Fitch has delivered a blow to Finnish phone maker Nokia’s credit rating after it downgraded to “junk” due to relatively poor earnings in Q1 2012.
The global ratings agency gave a low BB+ rating from BBB-, which reveals the worsening core Devices and Services division in Q1, including the overall lack of visibility in the phone maker’s short-term future. Fitch also gave negative outlook rating for Nokia, which reflects high chances of other future downgrades.
In order to avoid further negative rating action, Nokia needs to demonstrate substantial improvements over Q312, Q412 and 2013.
The launch of the new Lumia phone with AT&T, and the potential launch of new Nokia products later in the year, could be positive for Nokia’s credit profile.

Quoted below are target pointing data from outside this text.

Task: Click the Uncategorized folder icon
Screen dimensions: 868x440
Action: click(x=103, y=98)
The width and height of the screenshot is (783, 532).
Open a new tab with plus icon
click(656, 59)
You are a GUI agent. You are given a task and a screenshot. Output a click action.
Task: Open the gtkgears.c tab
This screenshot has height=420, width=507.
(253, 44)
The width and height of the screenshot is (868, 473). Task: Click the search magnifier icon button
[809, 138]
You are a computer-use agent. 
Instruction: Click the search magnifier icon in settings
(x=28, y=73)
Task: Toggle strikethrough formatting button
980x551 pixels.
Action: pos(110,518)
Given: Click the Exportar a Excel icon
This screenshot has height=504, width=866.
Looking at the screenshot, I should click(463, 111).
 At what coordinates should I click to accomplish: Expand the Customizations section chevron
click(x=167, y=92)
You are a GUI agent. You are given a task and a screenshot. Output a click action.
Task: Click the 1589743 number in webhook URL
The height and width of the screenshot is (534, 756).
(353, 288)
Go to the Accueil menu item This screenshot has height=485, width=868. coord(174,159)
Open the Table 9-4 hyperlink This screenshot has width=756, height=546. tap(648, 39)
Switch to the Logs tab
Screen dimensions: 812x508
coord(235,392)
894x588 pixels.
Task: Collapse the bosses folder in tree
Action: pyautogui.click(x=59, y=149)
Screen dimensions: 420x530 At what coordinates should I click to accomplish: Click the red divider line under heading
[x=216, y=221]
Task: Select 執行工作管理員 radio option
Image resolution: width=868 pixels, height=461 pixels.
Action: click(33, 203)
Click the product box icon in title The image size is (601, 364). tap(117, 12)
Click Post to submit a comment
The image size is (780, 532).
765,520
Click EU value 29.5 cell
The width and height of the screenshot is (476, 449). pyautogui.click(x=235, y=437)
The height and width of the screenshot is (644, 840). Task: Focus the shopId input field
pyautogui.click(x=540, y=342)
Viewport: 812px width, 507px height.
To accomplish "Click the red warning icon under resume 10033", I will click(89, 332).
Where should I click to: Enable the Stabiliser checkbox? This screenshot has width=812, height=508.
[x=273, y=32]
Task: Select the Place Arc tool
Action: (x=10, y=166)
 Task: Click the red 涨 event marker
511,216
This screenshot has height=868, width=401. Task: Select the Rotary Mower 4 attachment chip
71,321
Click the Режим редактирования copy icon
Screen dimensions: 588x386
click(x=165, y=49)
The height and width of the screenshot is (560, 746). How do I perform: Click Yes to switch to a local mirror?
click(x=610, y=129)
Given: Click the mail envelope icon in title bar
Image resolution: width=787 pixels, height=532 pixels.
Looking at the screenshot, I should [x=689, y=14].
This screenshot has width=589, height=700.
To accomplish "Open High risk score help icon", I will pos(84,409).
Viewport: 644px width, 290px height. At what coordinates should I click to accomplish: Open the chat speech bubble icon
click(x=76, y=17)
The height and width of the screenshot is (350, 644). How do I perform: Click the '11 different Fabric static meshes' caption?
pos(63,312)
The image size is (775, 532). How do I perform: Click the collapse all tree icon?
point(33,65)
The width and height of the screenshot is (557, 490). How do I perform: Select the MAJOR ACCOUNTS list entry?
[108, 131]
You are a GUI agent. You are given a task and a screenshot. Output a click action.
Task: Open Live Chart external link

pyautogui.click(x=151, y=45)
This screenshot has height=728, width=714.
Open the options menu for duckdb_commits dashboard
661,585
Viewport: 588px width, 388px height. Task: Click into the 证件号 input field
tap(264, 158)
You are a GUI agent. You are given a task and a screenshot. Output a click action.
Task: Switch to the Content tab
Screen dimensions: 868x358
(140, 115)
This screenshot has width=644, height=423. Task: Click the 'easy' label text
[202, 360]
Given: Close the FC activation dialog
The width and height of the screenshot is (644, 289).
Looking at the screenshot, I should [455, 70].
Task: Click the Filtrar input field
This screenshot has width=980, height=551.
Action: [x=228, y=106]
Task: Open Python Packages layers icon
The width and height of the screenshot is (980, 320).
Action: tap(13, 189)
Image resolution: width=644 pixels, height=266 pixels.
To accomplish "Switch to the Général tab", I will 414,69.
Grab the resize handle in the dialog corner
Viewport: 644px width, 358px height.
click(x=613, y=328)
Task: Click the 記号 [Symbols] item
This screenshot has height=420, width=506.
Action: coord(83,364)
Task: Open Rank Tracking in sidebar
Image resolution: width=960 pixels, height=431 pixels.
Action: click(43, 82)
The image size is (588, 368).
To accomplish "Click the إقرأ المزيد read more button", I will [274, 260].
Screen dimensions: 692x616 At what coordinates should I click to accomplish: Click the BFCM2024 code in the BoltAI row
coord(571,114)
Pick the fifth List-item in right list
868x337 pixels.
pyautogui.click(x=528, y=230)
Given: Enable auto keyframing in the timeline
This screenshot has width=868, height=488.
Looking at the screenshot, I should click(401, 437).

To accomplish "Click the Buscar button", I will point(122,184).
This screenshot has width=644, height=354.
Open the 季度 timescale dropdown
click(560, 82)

However, there are also numerous negative potential factors which could delay or fully impede a recovery.
These could come from further dramatic declines in Nokia’s low-end smartphone and feature phone business, further losses at NSN, or only partial success of the Lumia product range that does not compensate fully for the declines in the rest of the business.
Timo Ihamuotila, Nokia’s EVP and CFO, defended the company’s financial situation, saying,
We are quickly taking action to position Nokia for future growth and success. Nokia will continue to increase its focus on lowering the company’s cost structure, improving cash flow and maintaining a strong financial position.
The news is hot on the heels of downgrades for Nokia from other ratings companies last week.